## What is needed
Both the line below containing "The height and" and the line containing "Click the Install button in notification", along with every line between them, should be repeated exactly; no other line belongs in the answer.

## Available records
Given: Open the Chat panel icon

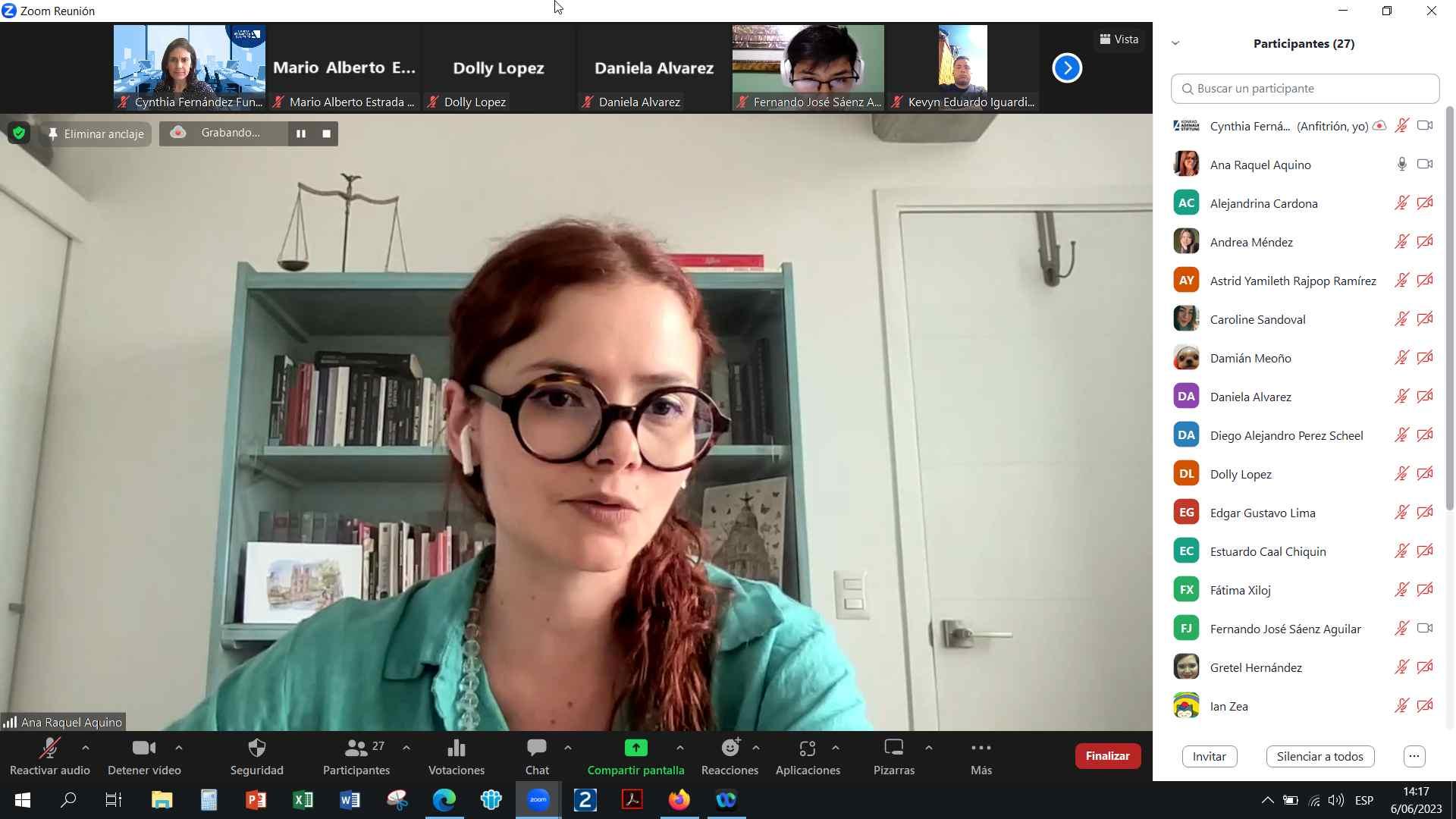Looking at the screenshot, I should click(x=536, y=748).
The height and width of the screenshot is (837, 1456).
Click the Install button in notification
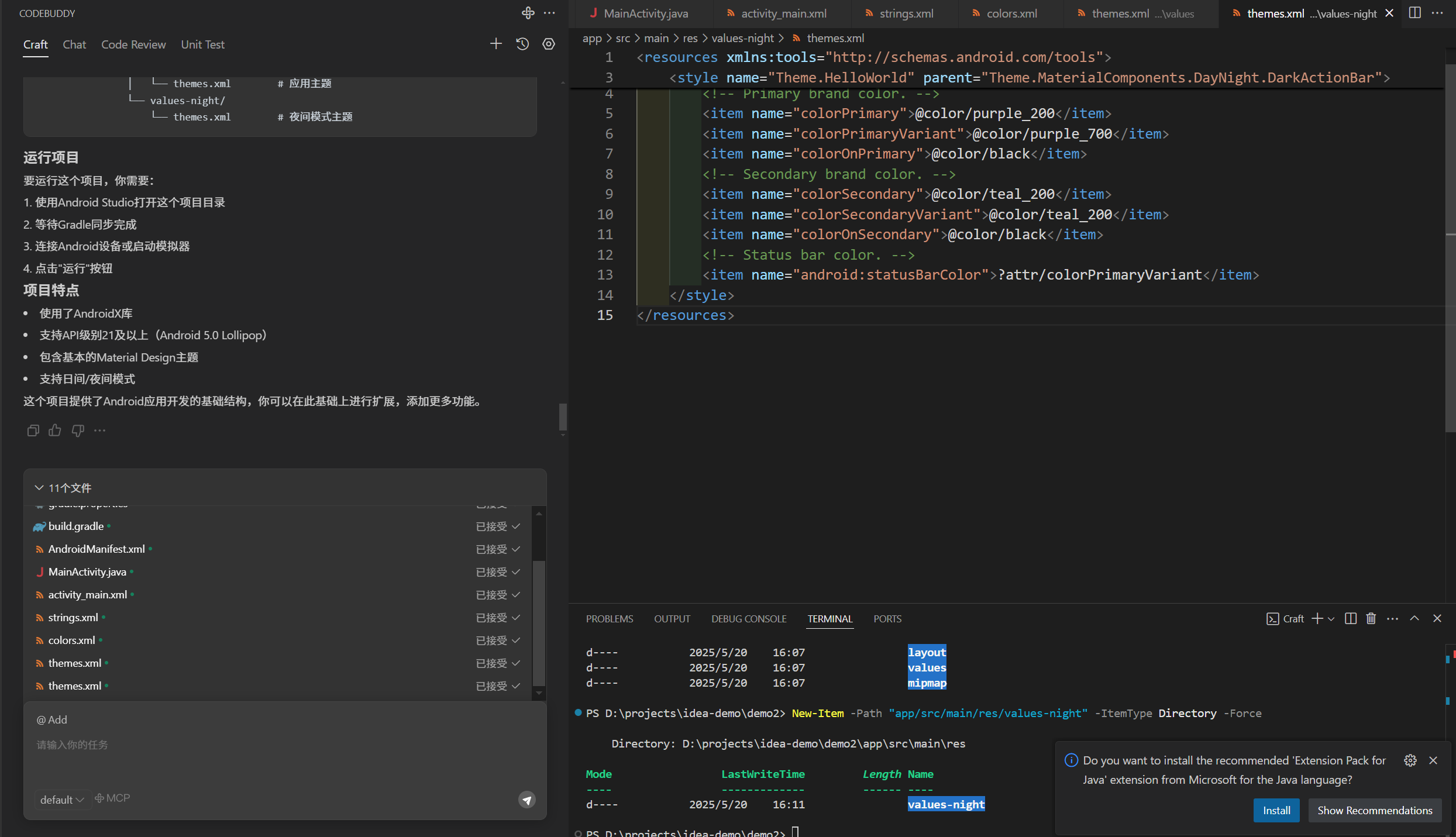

==

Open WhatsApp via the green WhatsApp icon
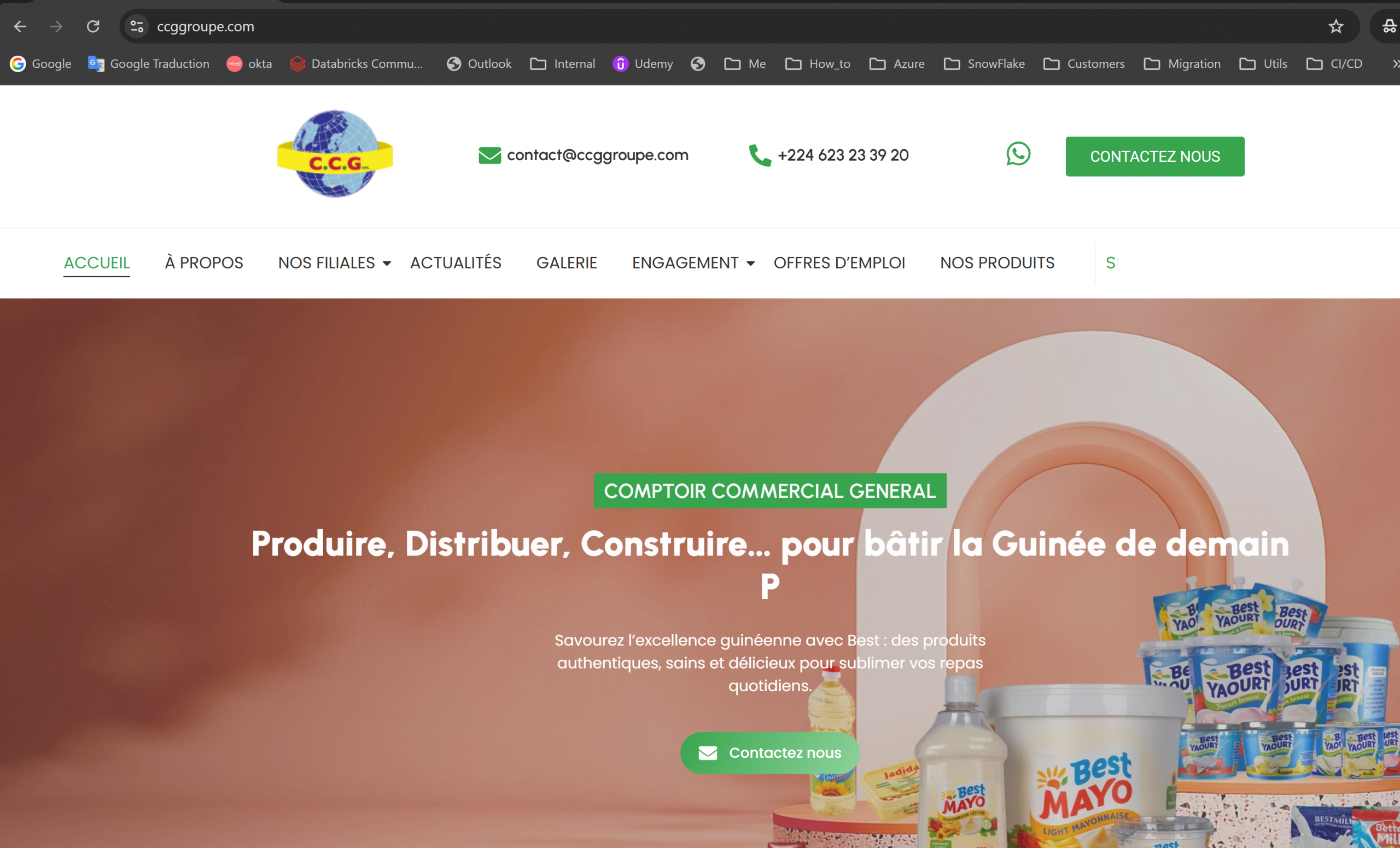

## Output below
The height and width of the screenshot is (837, 1456).
Click the Install button in notification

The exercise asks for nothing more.